_Problems and tasks_
#1 Could you reproduce the passage in the essay on teaching high school math, starting with "I went to Shippensburg" and going on through "forget it all!"?
#2 What would come next in the essay on teaching high school math? Write the continuation that follows its final sentence.

A Teacher’s Journey

by Marcus Elbel

I just finished my 12th year of teaching high school mathematics at the school I graduated from in 2010, Chambersburg Area Senior High School. It has been quite the journey with many highs and lows, but I wouldn’t trade it for anything. I love teaching and plan to stay in education as long as I possibly can. A lot of my success can be traced back to discovering Henri Picciotto’s website, www.mathed.page, at the end of my first year of teaching. I had drifted away from many of the teaching principles that inspired me in college, and Henri’s work helped me rediscover them.

I went to Shippensburg University in south-central Pennsylvania for my undergraduate degree. I had awesome professors who instilled the importance of teaching through rich problem-solving tasks, conceptual understanding, making deep connections, and using hands-on manipulatives as tools. They taught me about the NCTM Process Standards: problem solving, reasoning and proof, communication, connections, and representations. They also taught me the eight Standards for Mathematical Practice. I share all of this because as I entered my first year of teaching, I seemed to forget it all!

I was given an Algebra 1 and Algebra 2 textbook along with notes packets, but they weren’t really aligned with what I had learned in college. Each day consisted of me showing how a micro-mathematical procedure worked, and then students would practice trying to mimic what they saw me doing. I basically resorted to teaching mathematics with an “I do, we do, you do” approach. But months into my first year, more and more of my students started acting out because class was “boring” and they were disinterested. Since my students were not engaged, problems in my classroom began to escalate.

At the end of my first year, I began to reflect on what had gone wrong. I started researching ways to make my classroom more engaging and productive. This was when I came across Henri’s website. Everything I read there reminded me of the NCTM Process Standards and the Standards for Mathematical Practice. I immediately bought his book Algebra: Themes, Tools, Concepts (ATTC), which he co-wrote with Anita Wah. I also bought a set of Lab Gear blocks to use while working through ATTC. I spent that entire summer devouring the book, doing as many lessons as I could and noting which ones I liked best. By the end of the summer, I was ready to purchase a whole class set of Lab Gear for my classroom.

My second year of teaching quickly arrived, but this time I was ready. I began incorporating “lab” lessons that used the Lab Gear blocks to supplement our curriculum. I also added non-Lab Gear lessons from ATTC that were highly engaging and helped transform our curriculum. Not only were students enjoying math class more, but my state test scores dramatically improved as well.

This success eventually led to our school purchasing class sets of Lab Gear for all Algebra 1 classrooms. We also bought Henri’s newer book, Algebra Lab Gear: Algebra 1, which updates many of the key ideas from ATTC. My favorite lessons with the Lab Gear are the perimeter and surface area arrangements, Make a Rectangle, and Make a Box. I also love how intuitive completing the square becomes. As for factoring cubics and higher-degree expressions, I remember several instances where students were teaching me things they were noticing and figuring out. That experience is incredibly humbling and reminds me that meaningful mathematics classrooms should create opportunities for students to make discoveries, not just follow procedures. Lastly, the Lab Gear area model generalizes naturally to the multiplication-table format. This is powerful because students are then able to understand factoring and long division in a way that makes the algorithm feel intuitive rather than mysterious.

_Records provided_
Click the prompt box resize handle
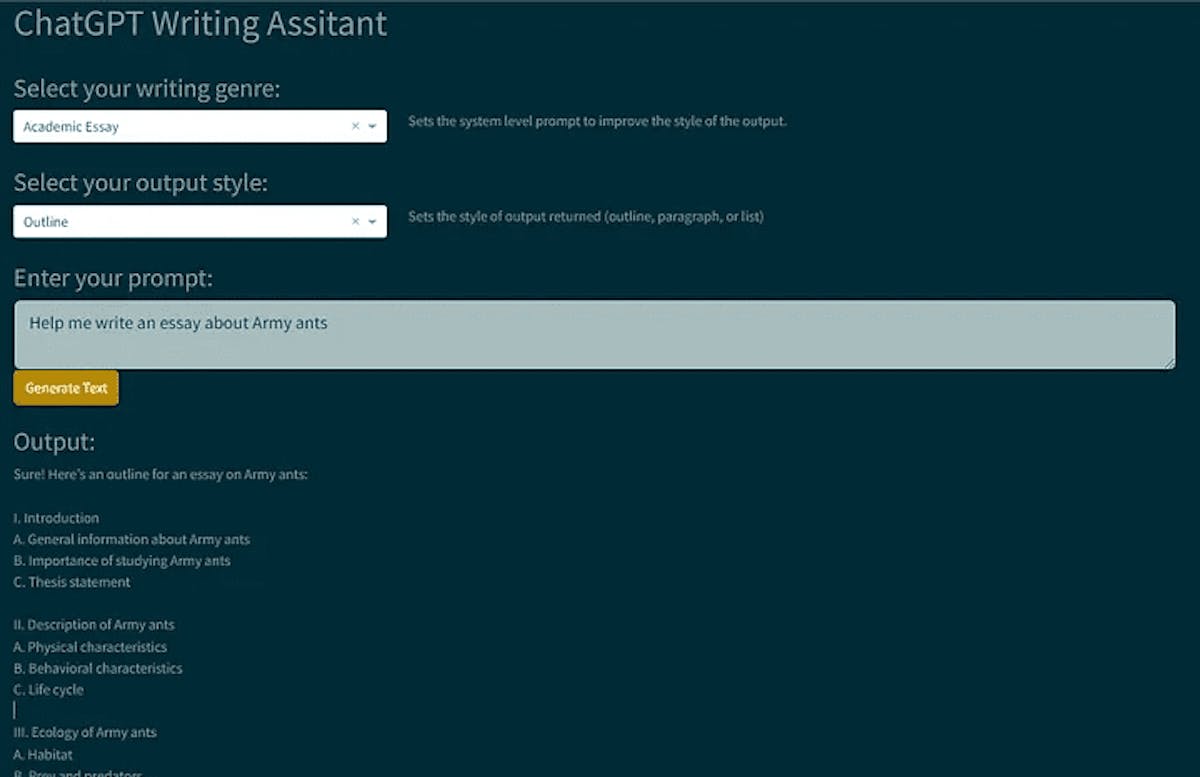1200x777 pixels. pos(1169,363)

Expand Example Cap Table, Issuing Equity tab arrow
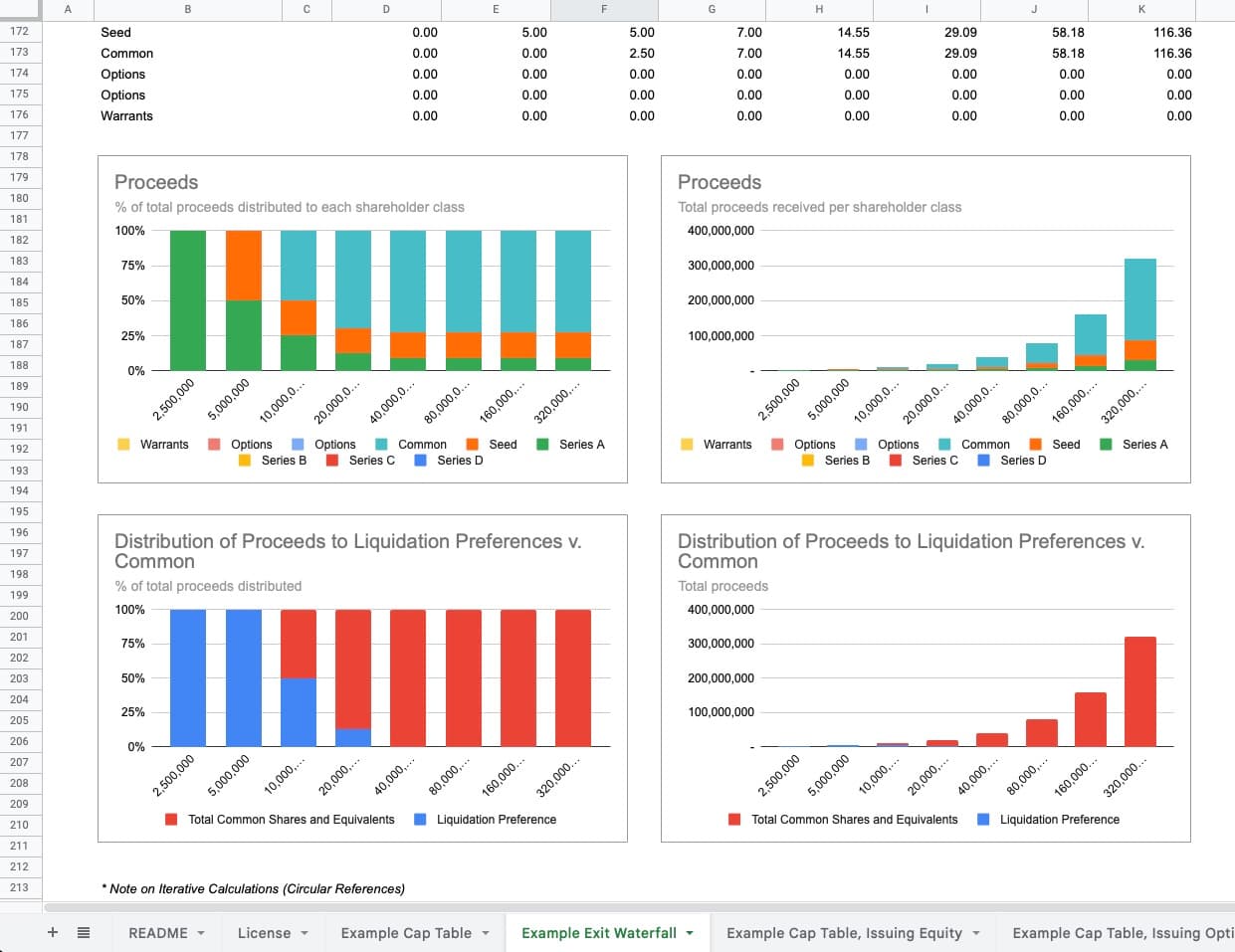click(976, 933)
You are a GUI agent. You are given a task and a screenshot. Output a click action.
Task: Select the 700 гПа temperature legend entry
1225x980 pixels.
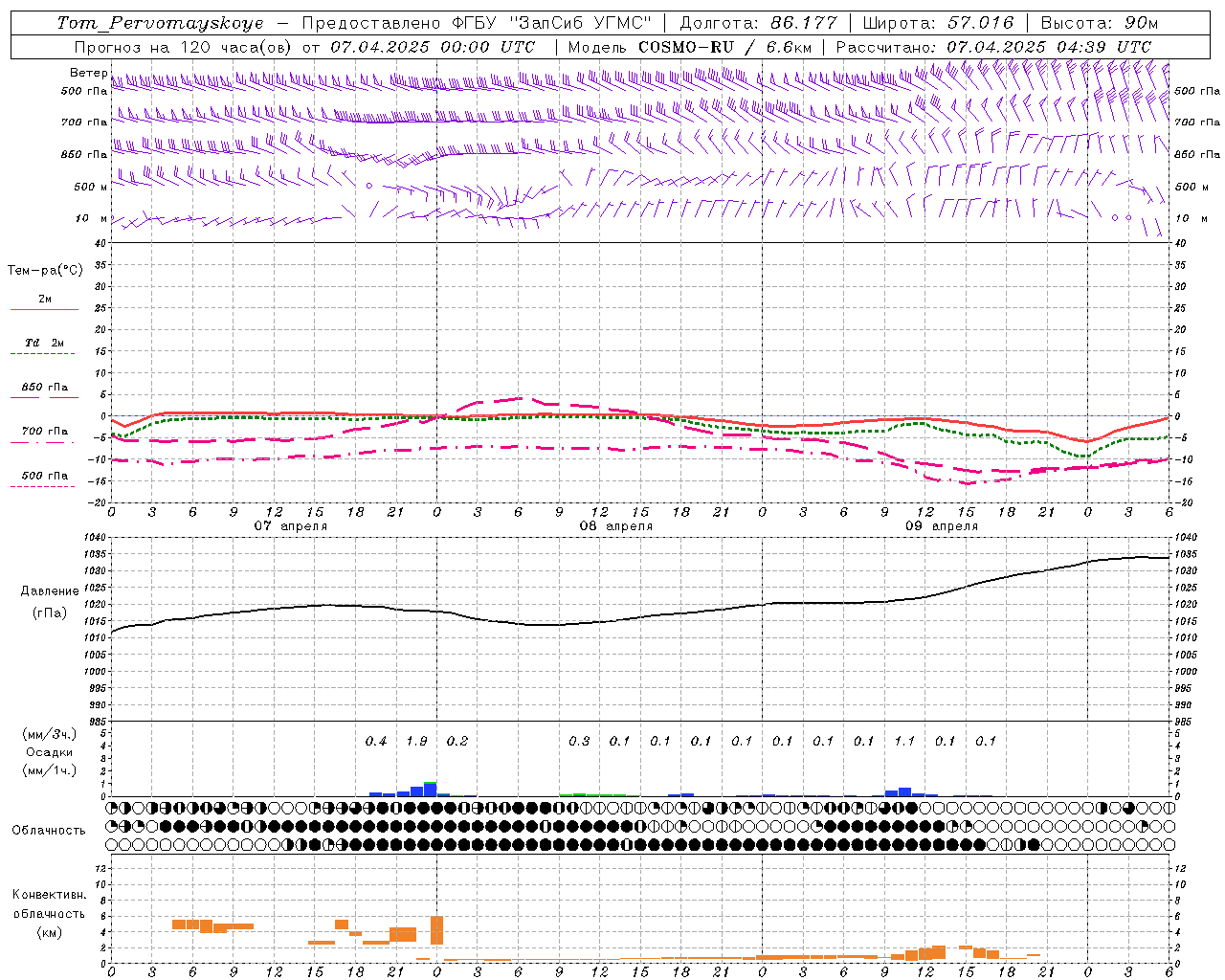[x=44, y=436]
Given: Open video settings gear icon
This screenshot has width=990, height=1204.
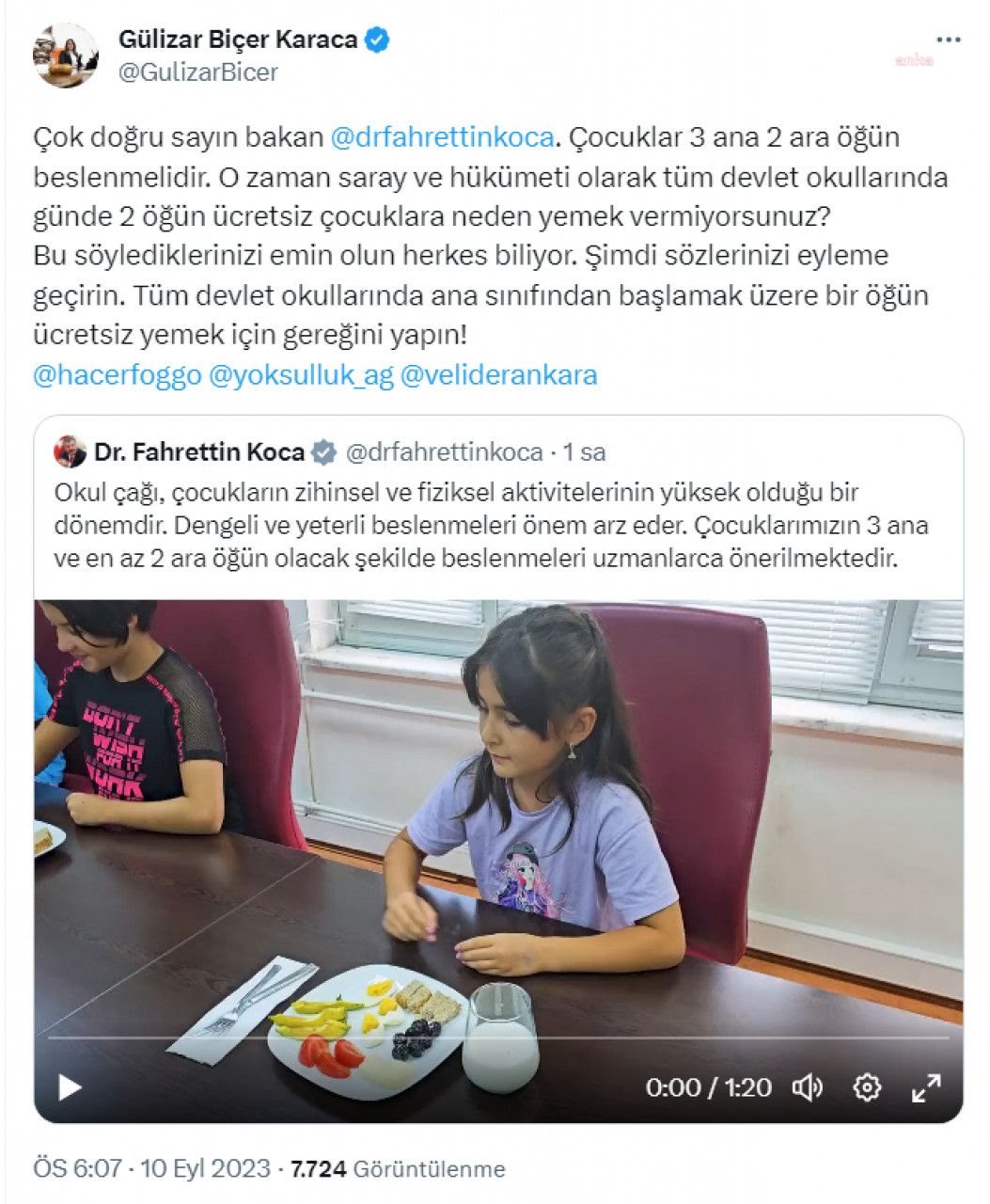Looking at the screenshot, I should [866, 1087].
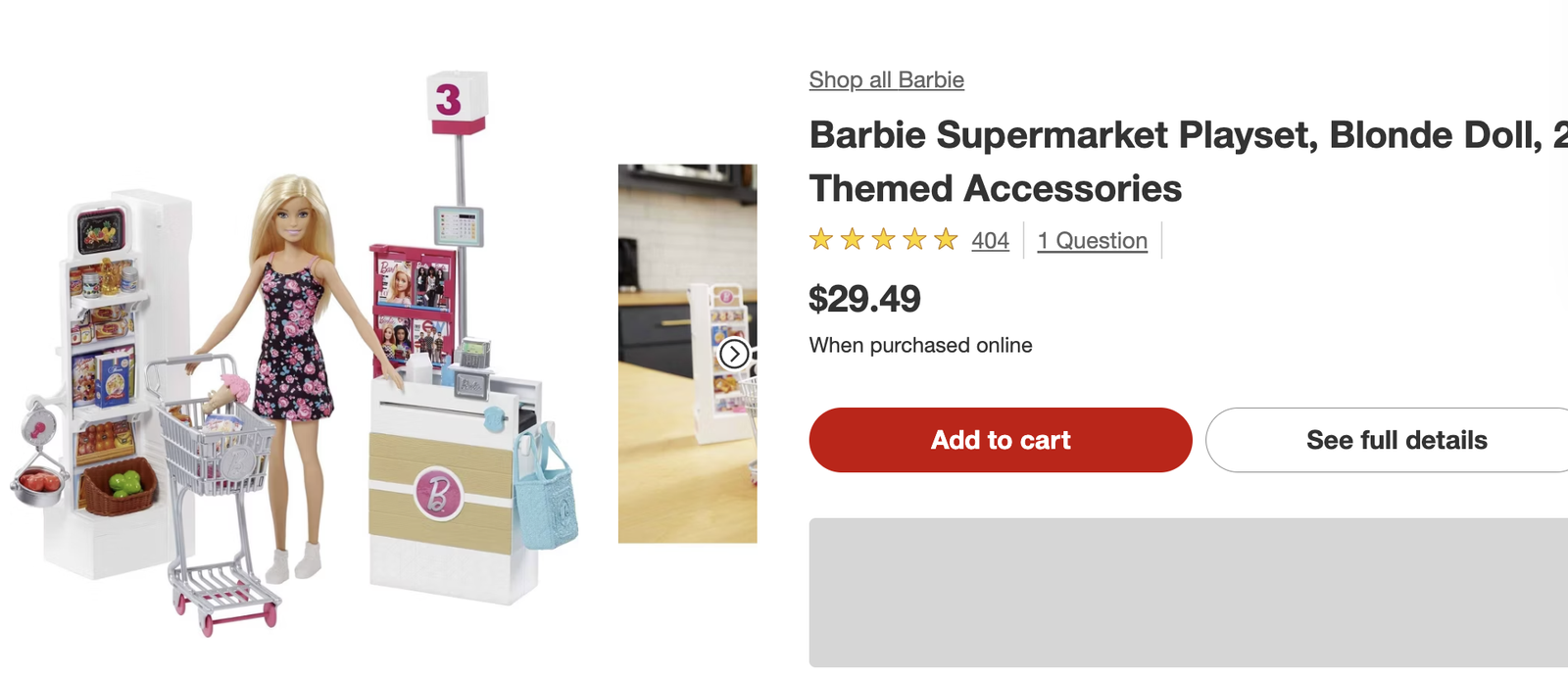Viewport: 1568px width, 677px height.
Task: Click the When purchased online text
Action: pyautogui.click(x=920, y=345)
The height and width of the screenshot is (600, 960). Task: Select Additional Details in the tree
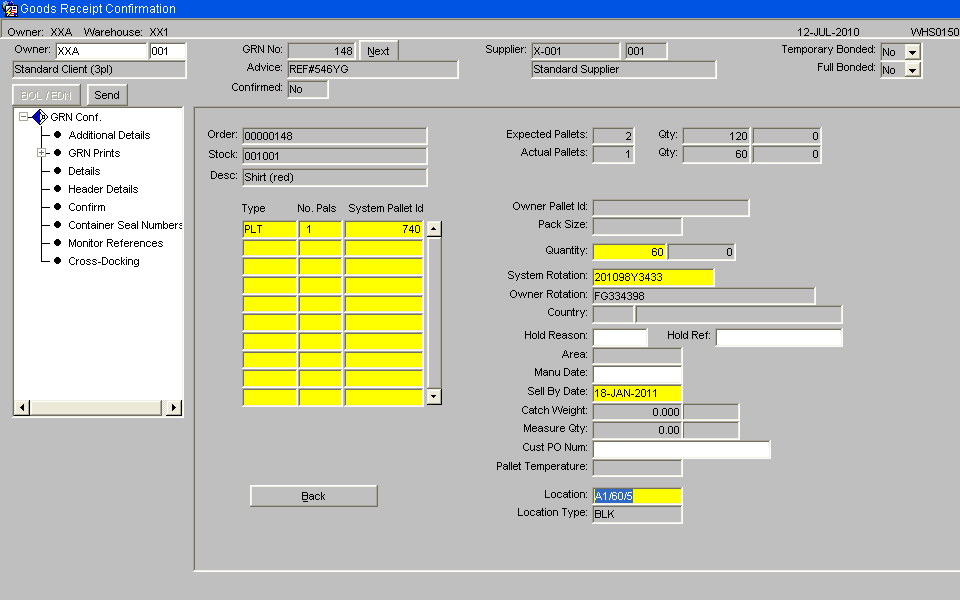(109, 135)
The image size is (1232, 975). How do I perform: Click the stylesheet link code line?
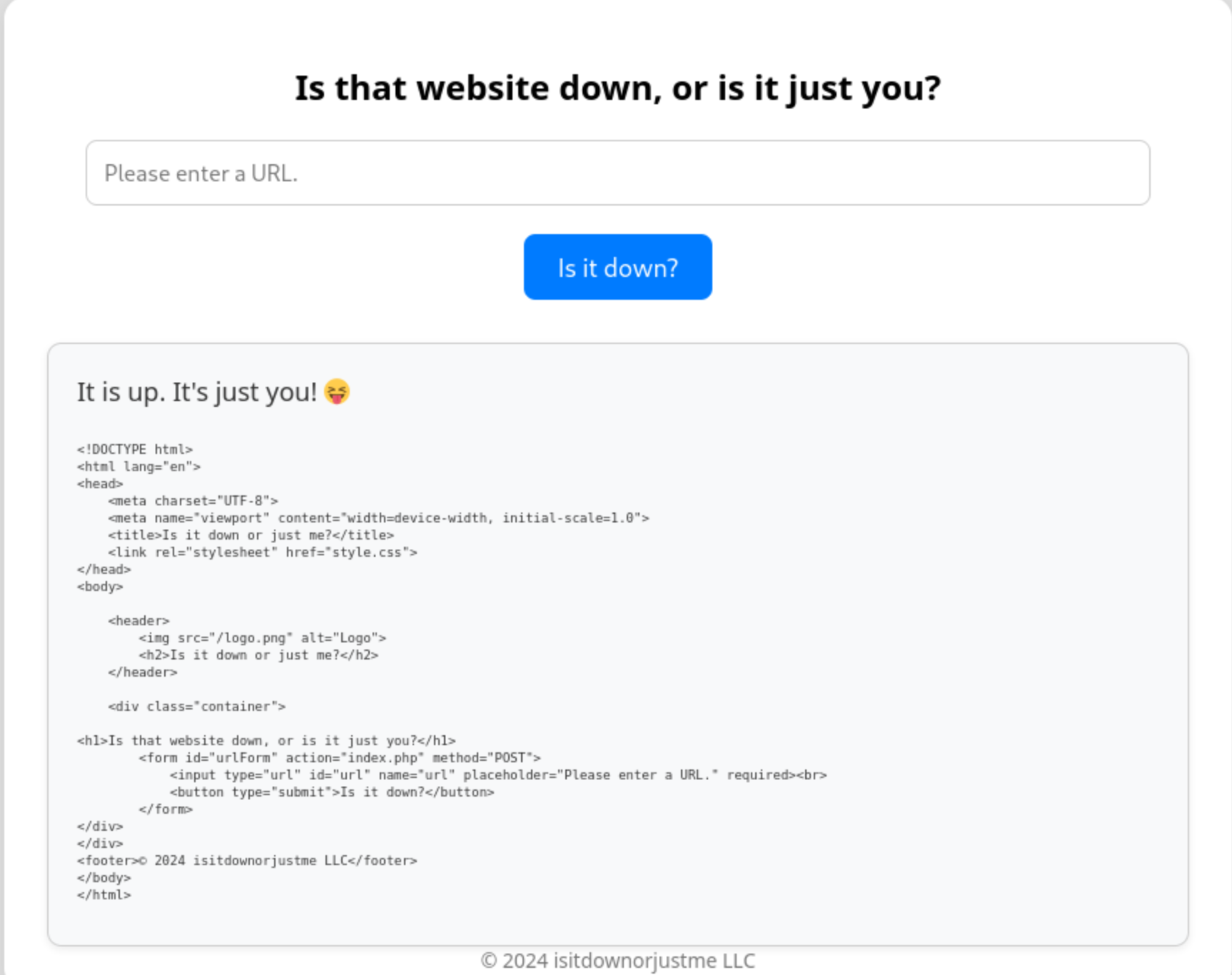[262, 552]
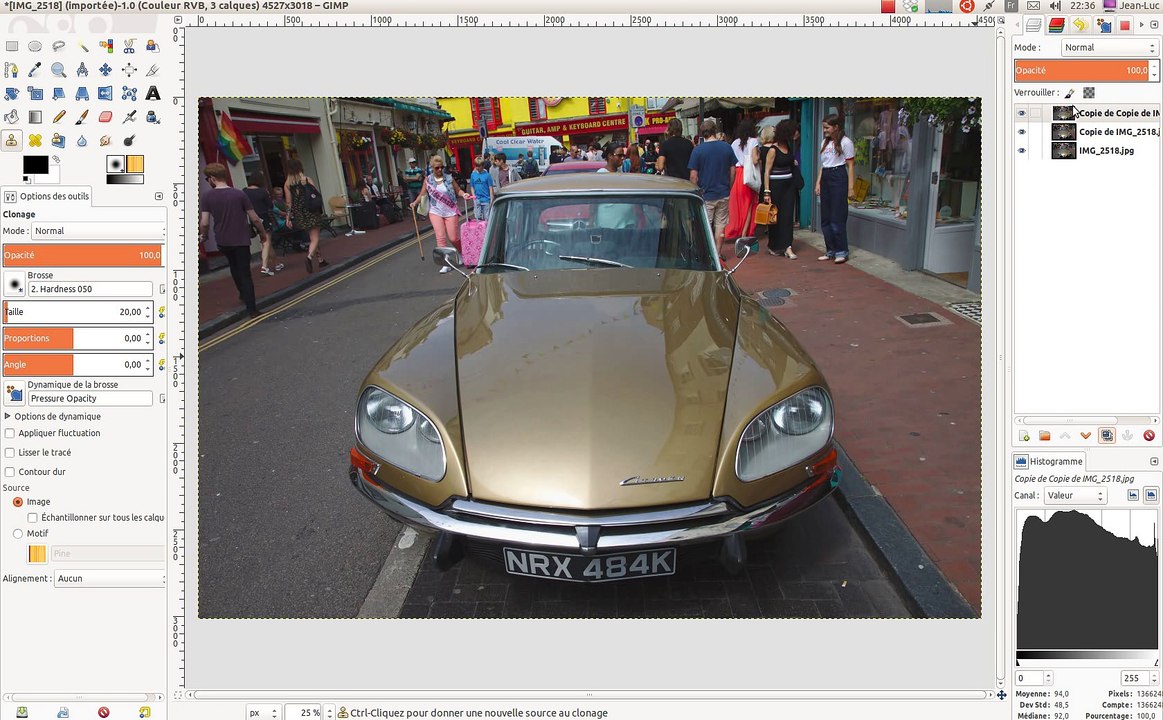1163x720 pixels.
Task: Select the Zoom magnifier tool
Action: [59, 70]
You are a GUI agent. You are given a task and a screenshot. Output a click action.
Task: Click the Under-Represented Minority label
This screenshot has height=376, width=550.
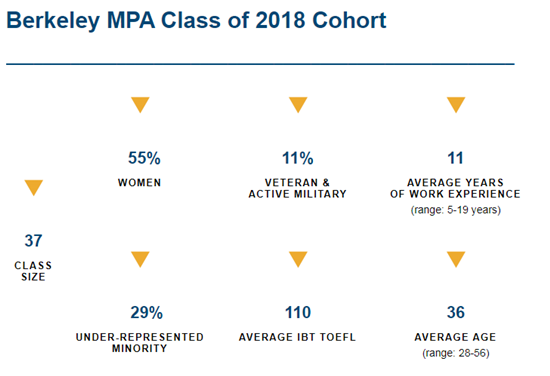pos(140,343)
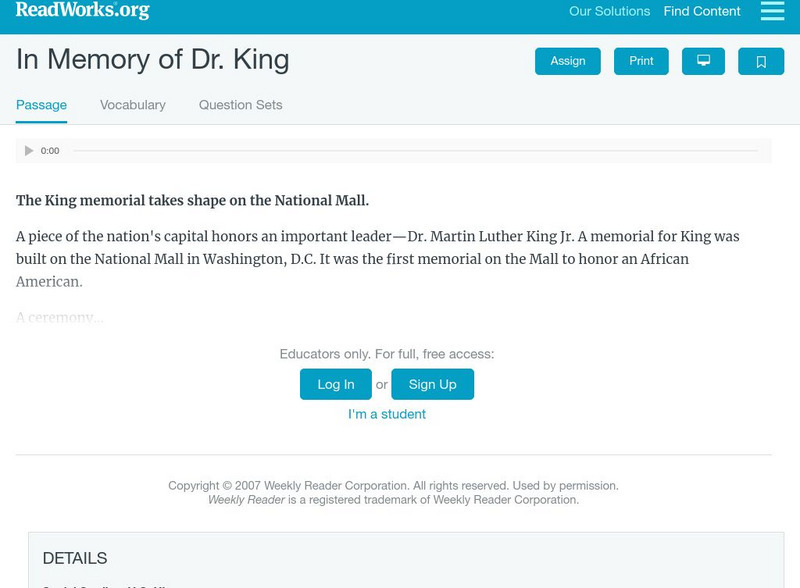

_Results for each task_
#1
I went to Shippensburg University in south-central Pennsylvania for my undergraduate degree. I had awesome professors who instilled the importance of teaching through rich problem-solving tasks, conceptual understanding, making deep connections, and using hands-on manipulatives as tools. They taught me about the NCTM Process Standards: problem solving, reasoning and proof, communication, connections, and representations. They also taught me the eight Standards for Mathematical Practice. I share all of this because as I entered my first year of teaching, I seemed to forget it all!

#2
I should mention that every year I encounter a few students who push back against using the Lab Gear. They complain that the blocks are “childish,” and I have to remind them that they are simply tools that help make algebra visual and concrete. By no means do they make algebra easy. Rather, they make it more accessible for everyone. Traditionally, algebra is highly abstract, and students commonly mix up expressions such as x + 2, 2x, and x². The Lab Gear is incredibly helpful in making these distinctions visible. In fact, even when students do not have the blocks in front of them, I often find them drawing pictures of the pieces because the visual models are so useful. One other thing I have learned is that if the teacher does not have 100% buy-in, students will not buy in either. By the end of each semester, however, I would say that 99% of my students are on board because they see the power of using the blocks.

Another idea that I have implemented over the years is that my classroom has no downtime. Many times, when students finish practice problems, quizzes, or tests, they are told to read a book or find other classwork to catch up on—but not in my classroom! In Algebra 1, I use Henri’s Working With Pentominoes book whenever students finish early. I absolutely love this book because it reviews many important ideas from grades 4–8 from a fresh perspective. Students explore area, perimeter, triangular numbers, congruence, similarity, and symmetry through pentominoes in a puzzle-like environment. There are many “Problems of the Week” in the book, and they reinforce the idea that these twelve plastic tiles are far from childish. I admit to students that there are still puzzles in the book that I have not solved successfully—and I have two mathematics degrees! At the end of the year, after state testing is complete, I even host a pentomino tournament, and the students absolutely love it.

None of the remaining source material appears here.